Angespannte Liefersituation
Wenn der Patient schließlich mit einem Cannabis-Rezept in die Apotheke kommt, muss er wegen Lieferschwierigkeiten der Blüten oftmals lange auf seine Medizin warten. Denn trotz hoher Hürden im Genehmigungsprozess gingen doch mehr Cannabis-Rezepte in den Apotheken ein, als vom Gesetzgeber erwartet. Und nach Informationen des Handelsblatts übersteigt die Nachfrage die Kapazitäten des niederländischen Anbau-Unternehmens Bedrocan, von dem die elf Importeure mit Einzelimportgenehmigung vom BfArM vornehmlich ihre Ware beziehen.
Laut Handelsblatt versuchen einige Importeure wie beispielsweise das Berliner Unternehmen Pedanios nun Cannabisblüten aus Kanada zu beziehen.
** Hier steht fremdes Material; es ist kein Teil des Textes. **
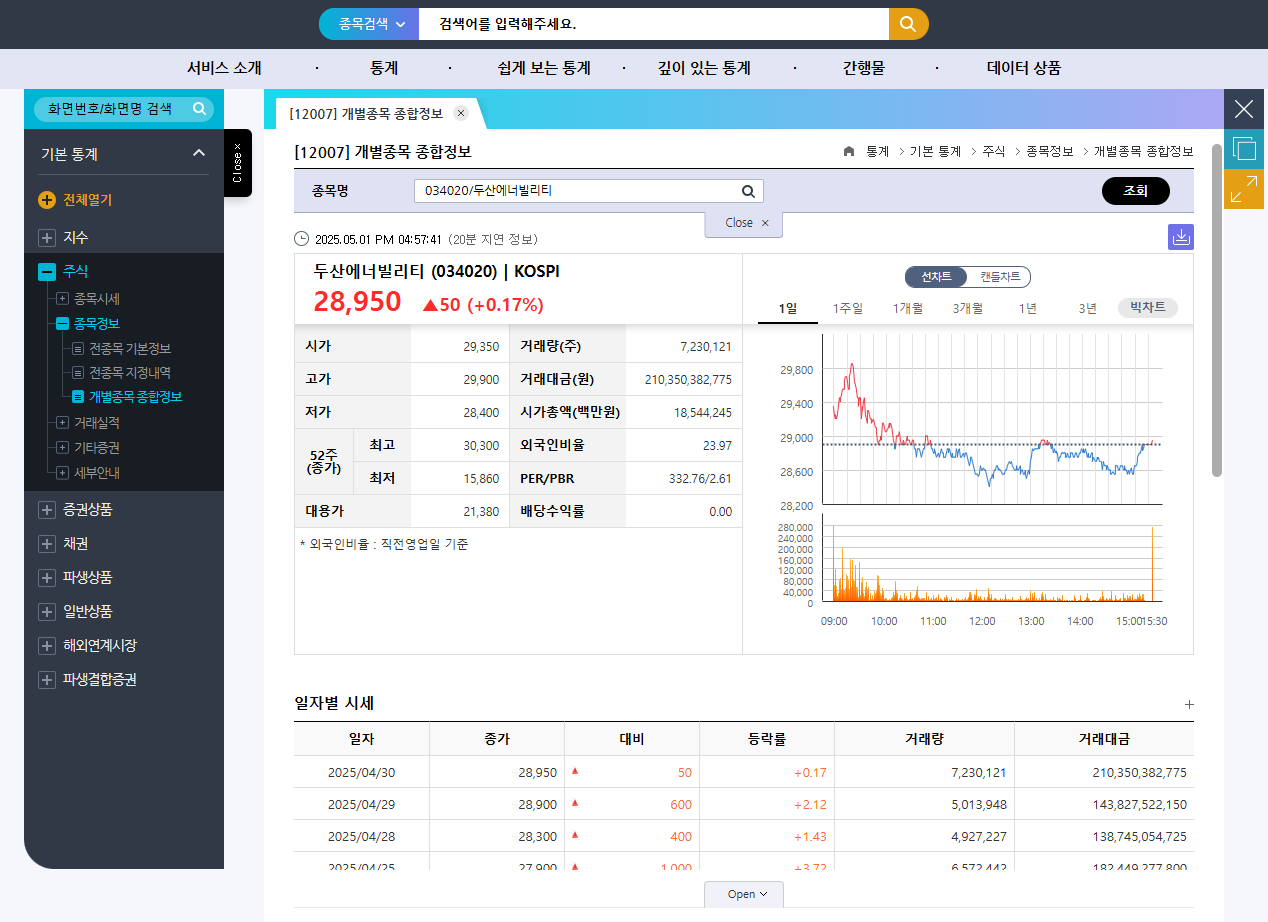
Task: Toggle the 빅차트 view
Action: (1146, 308)
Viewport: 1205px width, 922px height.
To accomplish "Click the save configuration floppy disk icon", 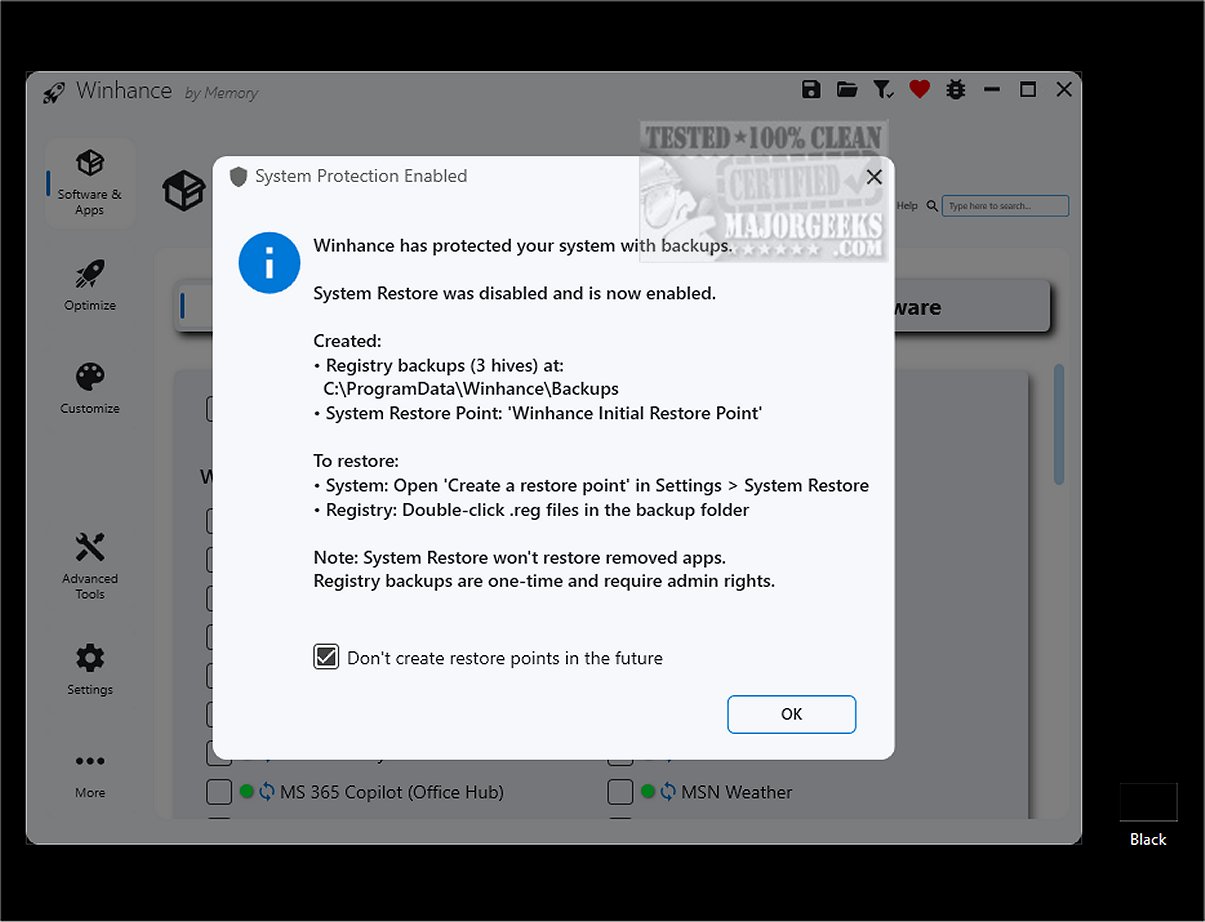I will click(x=811, y=90).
Allerdings gibt es in Kanada wiederum nur vier Anbieter, die Cannabis in der geforderten medizinischen Qualität liefern können. Durch die für Juli 2018 geplante Legalisierung in Kanada werden derzeit dort die Anbaukapazitäten massiv erhöht, wodurch die Importeure hoffen, ihre Lieferfähigkeit künftig verbessern zu können.
Eigentlich sollte ab 2019 der Anbau von medizinischem Cannabis auch in Deutschland möglich sein. Die deutsche Cannabisagentur, die den Anbau und Import für medizinisches Cannabis regelt, hatte im vergangenen Jahr ein Ausschreibungsverfahren für den Zeitraum 2019 bis 2022 durchgeführt. Mehreren Medienberichten zufolge hatte ein Unternehmen, das sich auf die Ausschreibung beworben hatte und eine Absage erhielt, Klage beim Oberlandesgericht Düsseldorf eingereicht. Daraufhin wurde Ende des vergangenen Jahres das Ausschreibungsverfahren vorläufig gestoppt. Dadurch könnte der Starttermin 2019 für die erste deutsche Medizinalhanf-Ernte möglicherweise gefährdet werden.